Roger Dashen


Roger Frederick Dashen was an American theoretical physicist who studied particle physics and quantum field theory.
Dashen studied physics at the Harvard University, where he graduated "summa cum laude" in 1960. Then he went to Caltech, where he earned his PhD in 1964. After that, he was a professor at Caltech in 1967 and the Institute for Advanced Study in 1969. In 1986, he became a professor at the University of California, San Diego in 1988 was Head of Faculty. He played a leading role in the establishment of a supercomputer center at UCSD and in the establishment of the Institute for Theoretical Physics of the National Science Foundation at the University of California, Santa Barbara.
In the 1960s he worked partly in collaboration with Murray Gell-Mann with current algebras of particle physics and models with chiral symmetry. In 1964, he worked on S-matrix methods to calculate electromagnetic corrections to strong interactions, including the mass difference between protons and neutrons with Steven Frautschi. In the 1970s, he studied with Brosl Hasslacher and André Neveu quantum field theoretical model theories for extended particles and semiclassical approximations for their analysis. They developed the Dashen-Hasslacher-Neveu method for quantization of solitons using path integrals. After the discovery of instantons in the quantum by Polyakov, he examined it with David Gross and Curtis Callan. In the 1980s, he worked with lattice gauge theory s and found with Neuberger is an upper bound for the Higgs Boson - mass.
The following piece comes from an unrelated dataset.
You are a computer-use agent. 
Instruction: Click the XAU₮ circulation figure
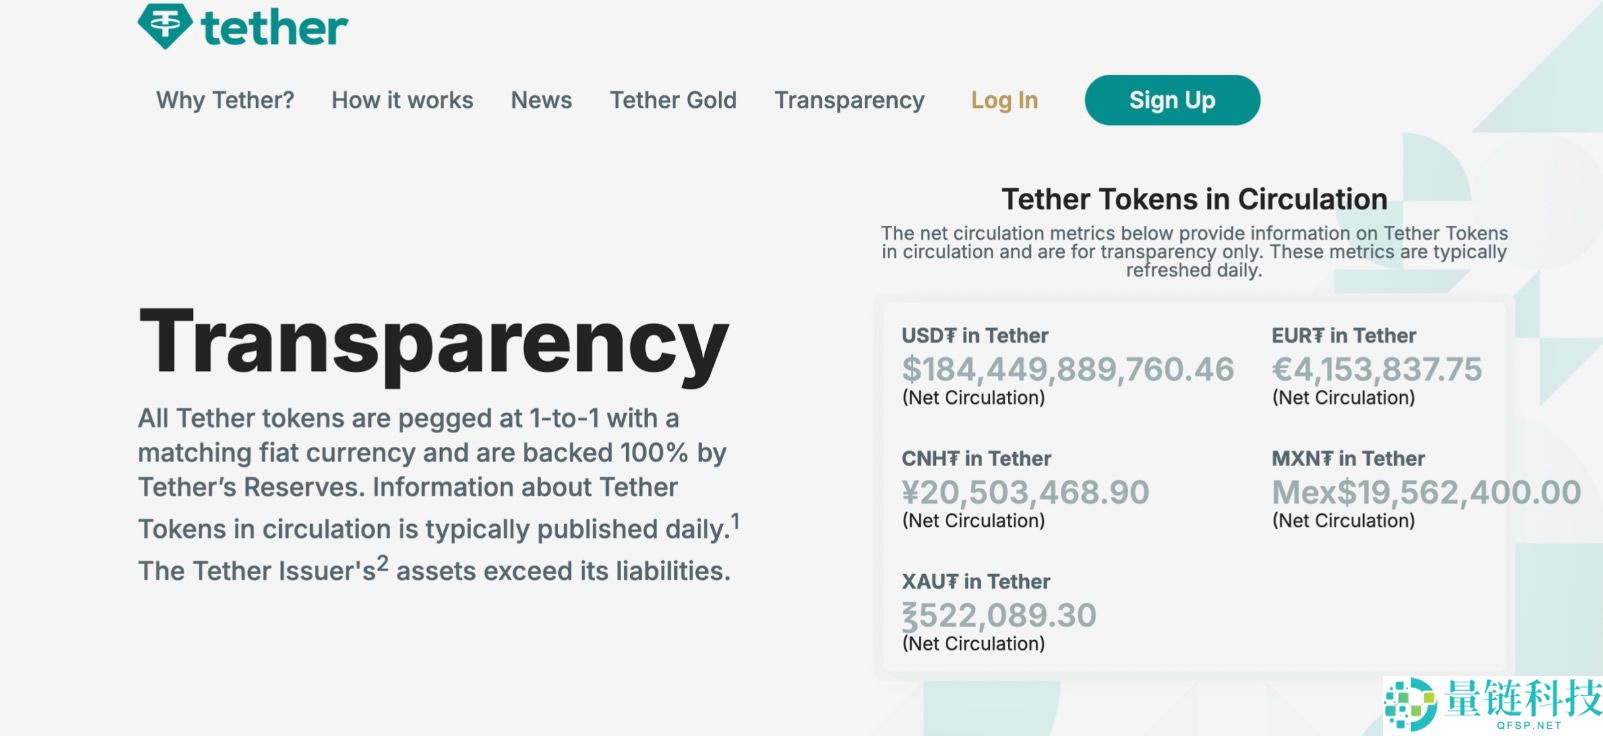(999, 616)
Dashen was also involved in sound propagation in the ocean, where he applied quantum field theoretical methods on the problem of random scattering of sound in the ocean. He worked with his JASON colleagues Kenneth M. Watson and Frederik Zachariasen. Dashen was senior scientific adviser to the US Navy, including the committee on the safety of SSBNs, the rocket-carrying submarines, and matters relating to submarine warfare. He was a member of the JASON Defense Advisory Group.
Dashen was a member of the National Academy of Sciences since 1984.
He was married and had two daughters.